Lethagie und Apartheit liegt in der Luft, wird nur durch singende und spielende Kinder unterbrochen, die den Kindergarten und die Schule nicht besuchen können, da diese öffentlichen Einrichtungen nicht umsonst sind. Die von stattlicher Seite gebauten Reihenhäuser zeigen sich sehr unterschiedlich. Manche würden schon mehr als einen neuen Anstrich gebrauchen, andere erscheinen sehr gepflegt. Schaut man in den Hinterhof, so entdeckt man hin und wieder shags, für die die Hausbesitzer auf ihrem Grund und Boden jetzt Miete von den Nutzern verlangen oder gar selbst darin wohnen und verbotener Weise so gegen Bares ihr geschenktes Haus versilbern.

Aufbruchstimmung
Der nächste Weg führt laut Schild zu einem privaten Kindergarten und einer kleinen 2-Zimmer-Pension. Beides ist in Eigeninitiative entstanden.

Angezeigte Zeilen:
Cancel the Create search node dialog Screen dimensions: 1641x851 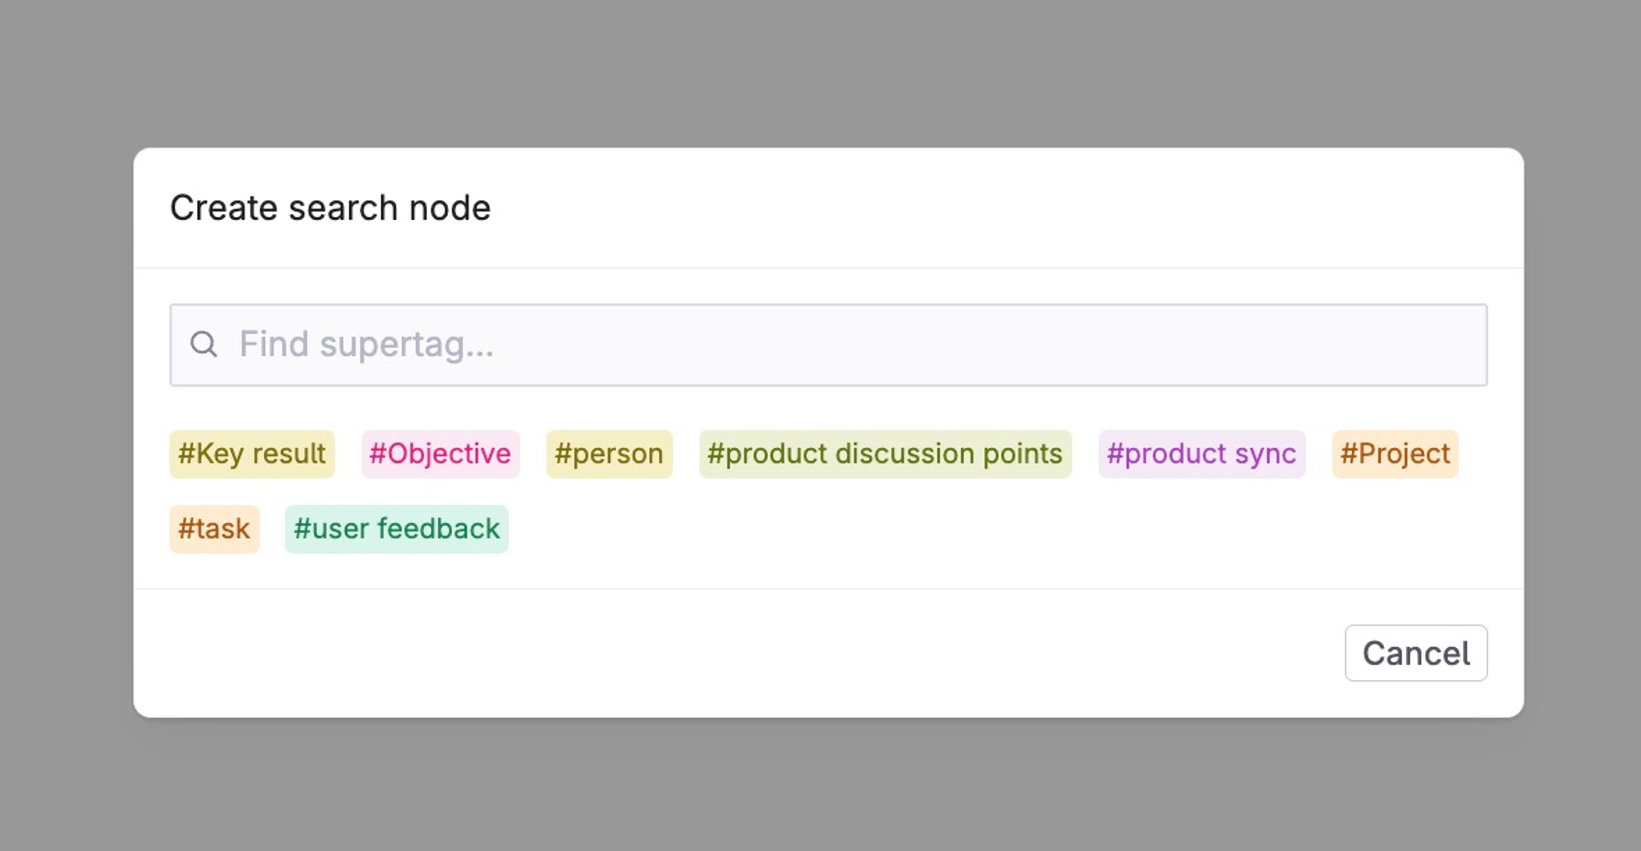click(1415, 653)
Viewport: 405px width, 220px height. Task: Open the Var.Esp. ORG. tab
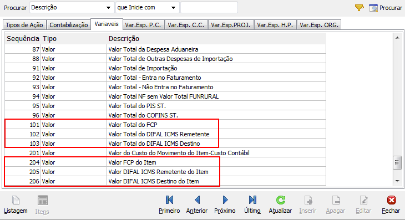[x=319, y=25]
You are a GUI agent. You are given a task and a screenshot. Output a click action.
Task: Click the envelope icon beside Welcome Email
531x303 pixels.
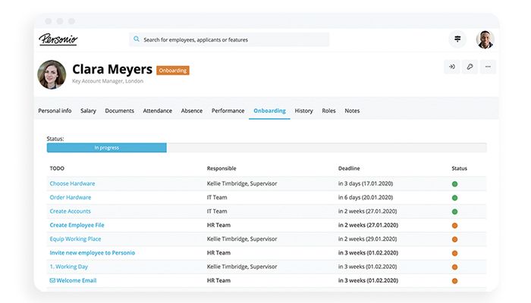point(52,280)
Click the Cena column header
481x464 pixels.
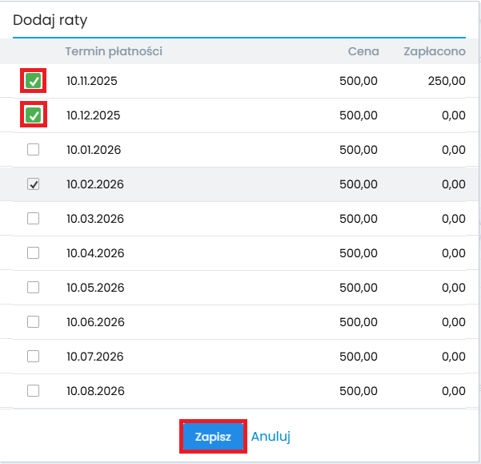click(363, 52)
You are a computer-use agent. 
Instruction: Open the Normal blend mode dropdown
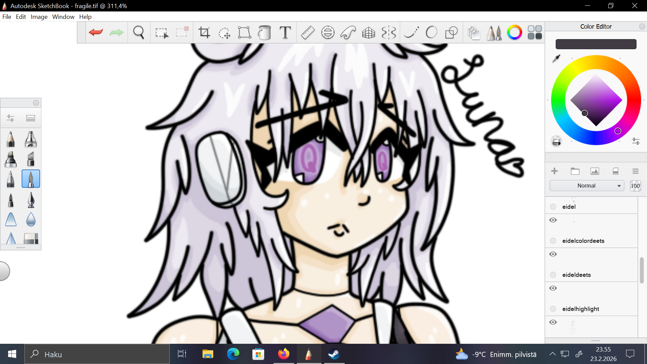click(587, 186)
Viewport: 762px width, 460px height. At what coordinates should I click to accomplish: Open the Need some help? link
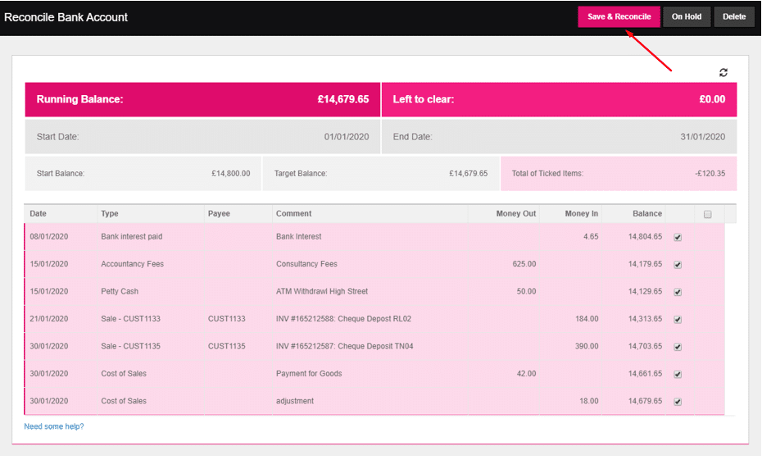54,426
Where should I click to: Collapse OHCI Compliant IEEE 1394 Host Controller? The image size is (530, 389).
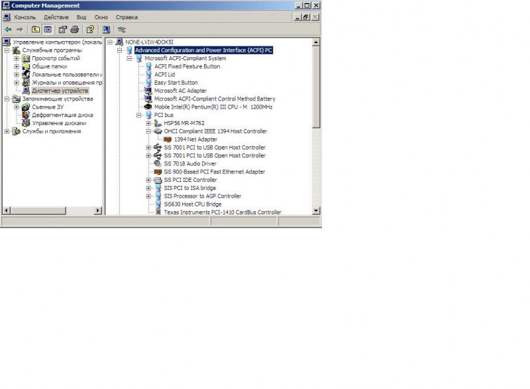pos(149,131)
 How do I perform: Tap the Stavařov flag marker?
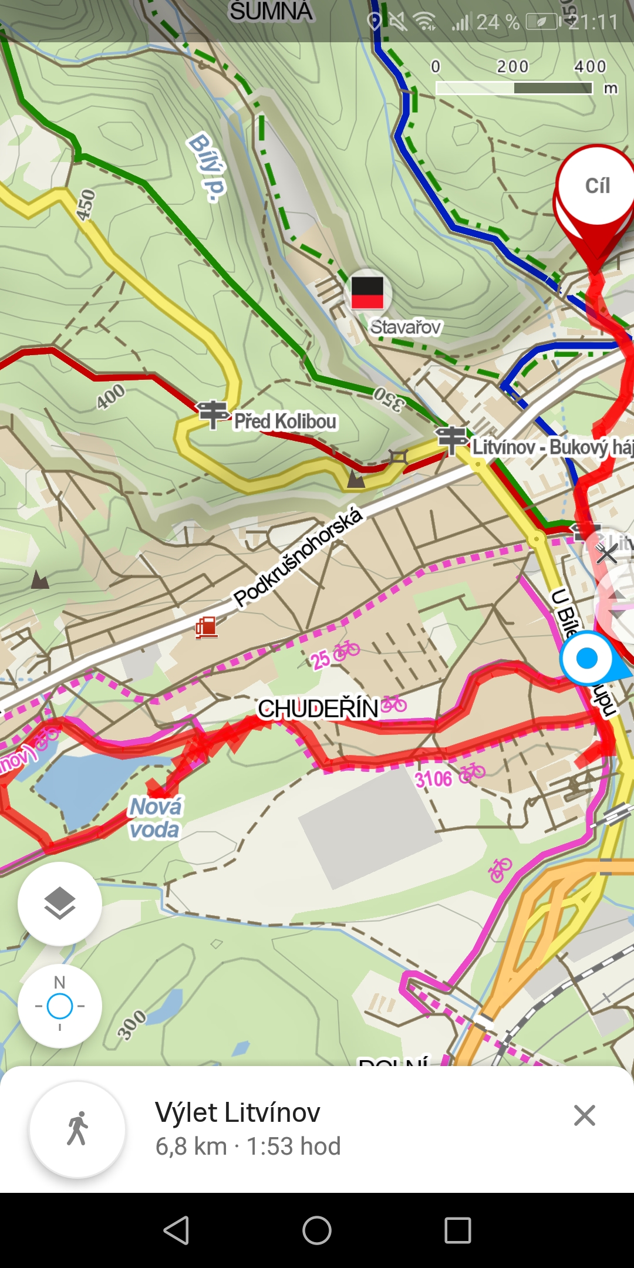(x=367, y=292)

Aufgabe A:
Überarbeite den Textauszug beginnend mit „Lethagie und Apartheit“ und weiter bis „in Eigeninitiative entstanden.“, und setze dabei „Wohnhäuser“ an die Stelle von „Reihenhäuser“.
Aufgabe B:
Beantworte anhand des Textauszugs diese Fragen:
(i) Weshalb können die Kinder den Kindergarten und die Schule nicht besuchen?
(ii) Was verlangen manche Hausbesitzer von den Nutzern der shags im Hinterhof?
(iii) Wohin führt laut Schild der nächste Weg?

Lösung A:
Lethagie und Apartheit liegt in der Luft, wird nur durch singende und spielende Kinder unterbrochen, die den Kindergarten und die Schule nicht besuchen können, da diese öffentlichen Einrichtungen nicht umsonst sind. Die von stattlicher Seite gebauten Wohnhäuser zeigen sich sehr unterschiedlich. Manche würden schon mehr als einen neuen Anstrich gebrauchen, andere erscheinen sehr gepflegt. Schaut man in den Hinterhof, so entdeckt man hin und wieder shags, für die die Hausbesitzer auf ihrem Grund und Boden jetzt Miete von den Nutzern verlangen oder gar selbst darin wohnen und verbotener Weise so gegen Bares ihr geschenktes Haus versilbern.

Aufbruchstimmung
Der nächste Weg führt laut Schild zu einem privaten Kindergarten und einer kleinen 2-Zimmer-Pension. Beides ist in Eigeninitiative entstanden.

Lösung B:
(i) Diese öffentlichen Einrichtungen sind nicht umsonst.
(ii) Sie verlangen Miete.
(iii) Zu einem privaten Kindergarten und einer kleinen 2-Zimmer-Pension.